-- Data supplied --
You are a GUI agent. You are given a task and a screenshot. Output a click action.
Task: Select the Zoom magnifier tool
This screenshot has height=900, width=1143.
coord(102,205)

* * *

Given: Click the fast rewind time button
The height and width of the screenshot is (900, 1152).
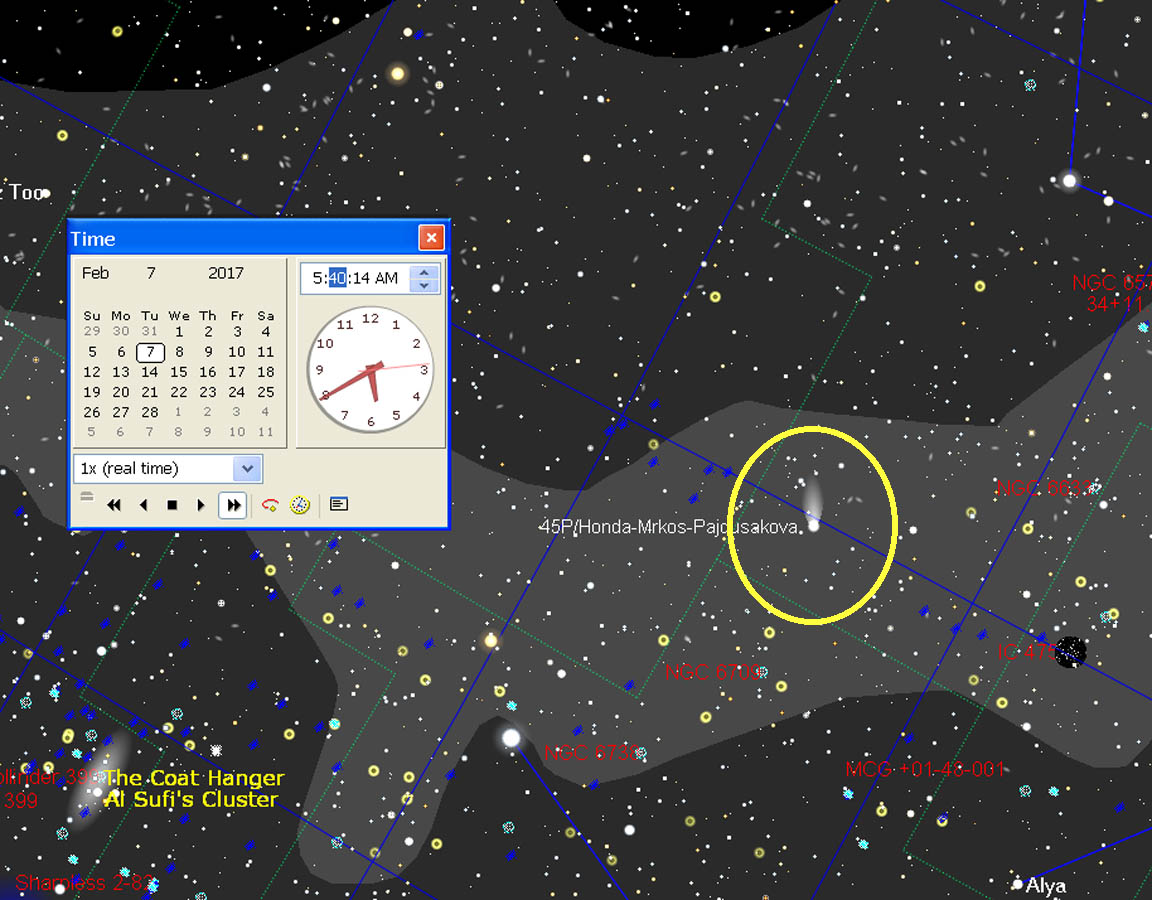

-- Short problem --
Rewrite the lines from the one holding "Given: Click the fast rewind time button" through the one holding "The height and", inclusive, so that "fast rewind" becomes "fast forward" and nothing else changes. Give only those lines.

-- Full answer --
Given: Click the fast forward time button
The height and width of the screenshot is (900, 1152).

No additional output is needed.